Google is an advertising company. Its incentives are all tied to maximizing engagement with places where you will see ads served up by Google’s ad network. But that has more depth than you realize, driven by Google’s desire to have those ads be more effective and tailored to you than anyone else’s ads, combined with a strong ethical culture and the sheer joy of technology.

Google continues to get about 85% of its revenue from advertising, from its own sites and from the ad network that serves up ads on other websites. Google is able to deliver better results to advertisers because it has more data about you and analyzes it more effectively than anyone else.

From Google’s perspective, then, its ecosystem is all about the data. Google knows more about you than any other company on earth. Google is proud and unashamed about how much it knows about you. Unlike Apple, Google does not depend on profits from selling you expensive hardware. (Google does some of that, but it’s a side business.) Unlike Amazon, Google does not lock you in with an annual subscription to help persuade you to buy everything directly from it.

Instead, Google revels in offering you services that are so rich, so thoughtful, so wondrous, that you use them all the time – with Google gathering data about you the whole time. Then Google uses more great technology to use that data to target its ads more effectively than anyone else, drawing in advertisers.

Let’s start with what Google knows about you, because that’s the part you’re squeamish about.

You can use some Google services without having a Google account.
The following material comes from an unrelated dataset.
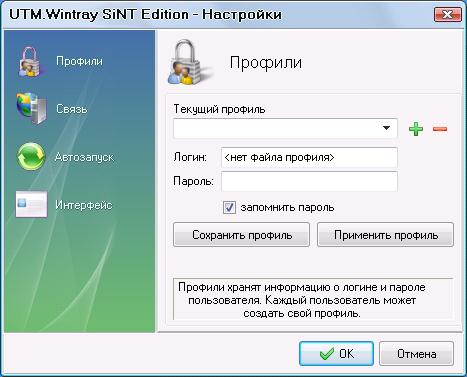The width and height of the screenshot is (467, 377).
Task: Click the padlock Профили icon in sidebar
Action: (x=29, y=62)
You don’t have to log in to do a Google search or use Google Maps. Google doesn’t know as much about you in that case. (Probably more than you realize – signals from other people and from places you didn’t know it could identify you.)

But you probably have a Google account. You have a Google account if you have a Gmail address, if you have an Android phone, if you log into Chrome, if you use Google Photos, or if you have a Google Home assistant. And in those cases:

Google reads your mail. Google tracks your location in high detail. Google knows what you searched for. Google knows what websites you visited and how long you spent on each one. Google knows what’s on your calendar. Google knows what you looked for on Google Maps. If your photos are stored in Google Photos, Google knows literally everything about your life – where you live, what kind of clothes you wear, where you go on vacation, how old your kids are, who your friends are, what car you drive.
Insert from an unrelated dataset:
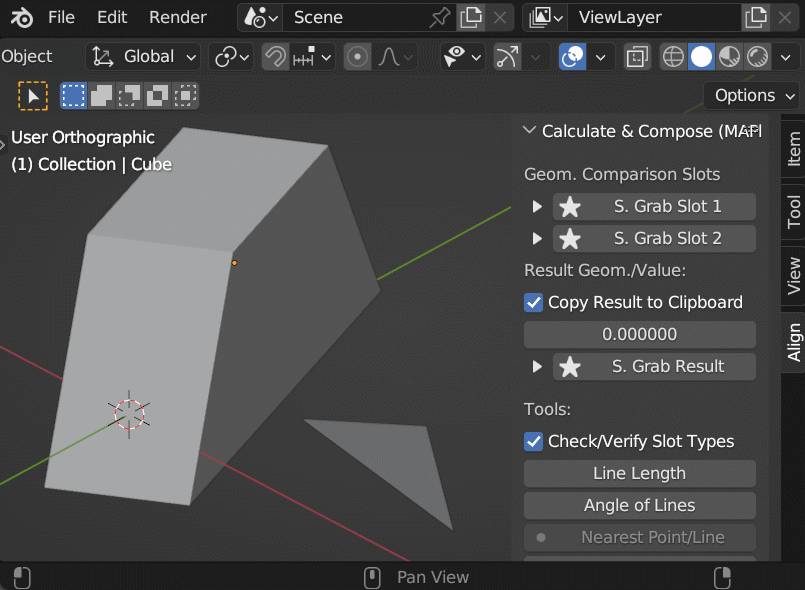Open the Edit menu
The width and height of the screenshot is (805, 590).
(x=111, y=17)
Imagine that a very smart team of researchers has been tasked with studying you. That’s their full time job. They have access to complete records of everything about your life, your friends, your shopping habits, where you go every day, what you do on the computer at night. They are obsessively interested in drawing conclusions about you – your interests, where you might want to go on vacation, what you might buy next, what you might like to watch or read or listen to, how long it will take you to get to work, when you should leave for your flight.
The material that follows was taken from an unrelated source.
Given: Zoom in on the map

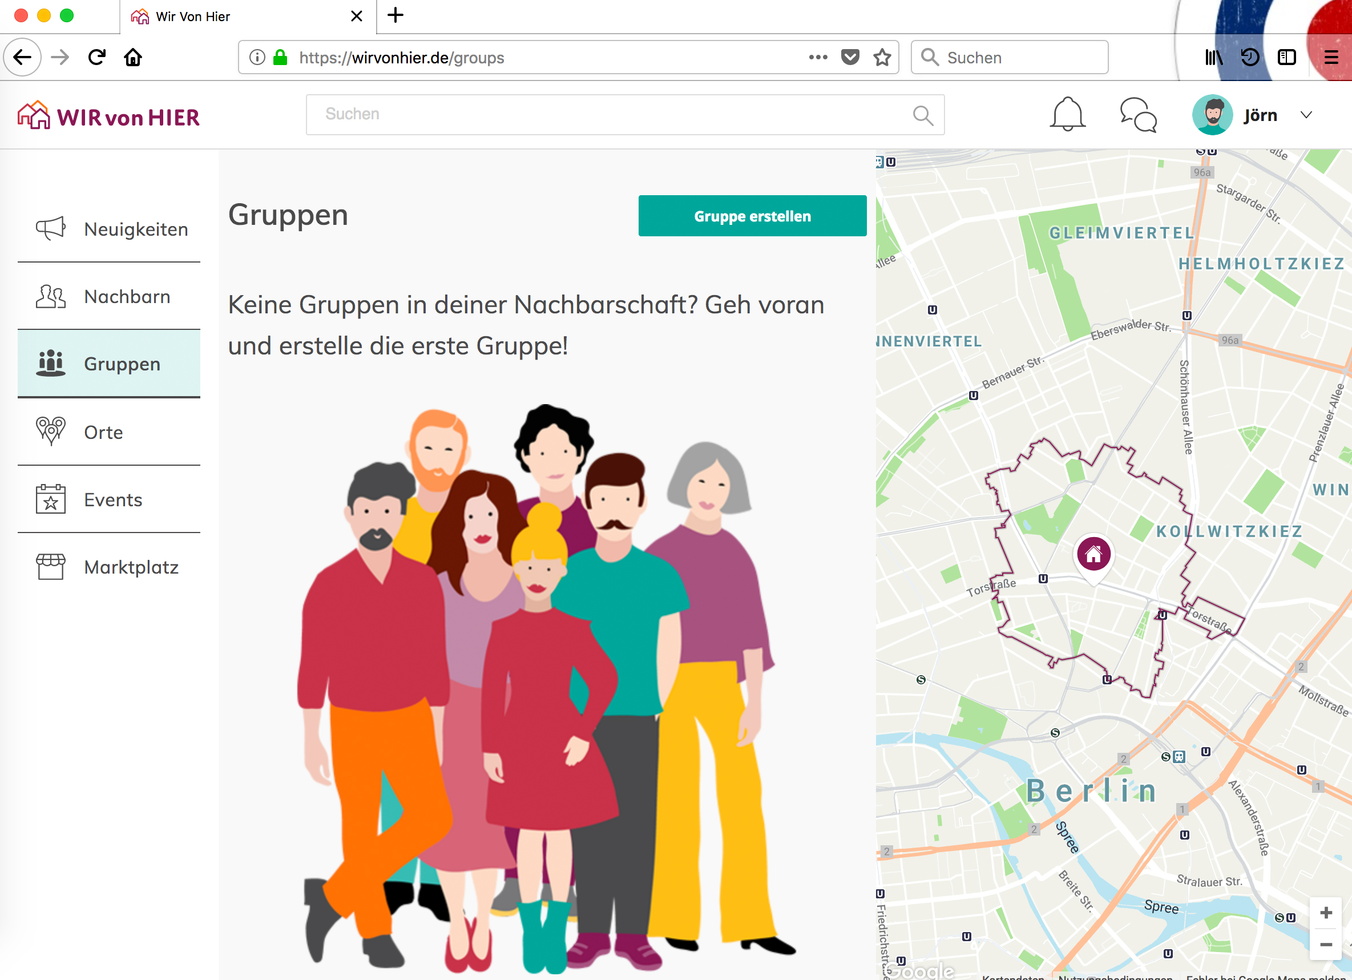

That team of researchers would know far less about you than Google already knows, because Google’s algorithms are smarter, they learn more from studying the data, they don’t forget anything, and they draw more accurate conclusions.

Eeewwww! CREEPY!

Yup. Sure is. Glad you got that out of your system. Fabulous insight. Everyone is with you. Ready to move on now?

Here’s the interesting part. Google is fiercely committed to your privacy. Everything in its company culture is devoted to protecting your privacy as it delivers wonderful technology to make your life better. Corporate cultures matter! Google may no longer use the mantra about “not being evil” in its official documents, but the company acts like it believes it deeply all the time. Go read what Google says about your privacy. They mean it.

•  Advertisers never see your personal information. Never. They tell Google what they would like to target in precise detail. Google analyzes the data and delivers the ads.

•  Researchers never see your personal information. There’s no company like Cambridge Analytica misusing Google data. It’s not made available to them.

•  Governments and law enforcement agencies almost never see your personal information. Google pushes back as hard as possible and it advocates for privacy in the debates going on globally about personal data.

•  Google employees never see your personal information. That’s not the way it works inside the company.

•  Bad guys don’t see your personal information. Google is under constant attack, like all big companies, probably more of a target than most, and has never had a major data breach. That’s quite an achievement in cybersecurity.

•  Only you get to see your personal information. That’s the way it should be.

Google has developed a vast array of services that we choose because they are useful, frequently the best in their class, and in some cases unique products of science fiction level technology. Google gets data about you from all of them.

Google services

Google’s search index deserves a lot of credit for creating the Internet that we use today. It was revolutionary in its day. It was simple, it was effective, and we almost immediately began using it to the exclusion of all competitors. The more we used it, the more Google learned about us and what we wanted from search results, a feedback loop that continues to this day.

Then Google began extending its reach with more products and services that are so well designed that we choose them quite voluntarily – the Chrome browser, Gmail, YouTube. Each one allows Google to learn huge amounts of personal information about us, which it analyzes and uses for better advertising, as well as mining the data to improve the other Google services we use.

Google Maps is a good example of a service that reflects the sheer joy of technology. Its accuracy, the amount of information packed into it, the real time feedback, Google’s commitment to extending it globally: Google Maps is extraordinary. There are certainly ads built into Google Maps in many places, but it is also an example of a service that draws us into the Google ecosystem – and delivers data to Google – by empowering us in a way that was never possible before. It is transformative.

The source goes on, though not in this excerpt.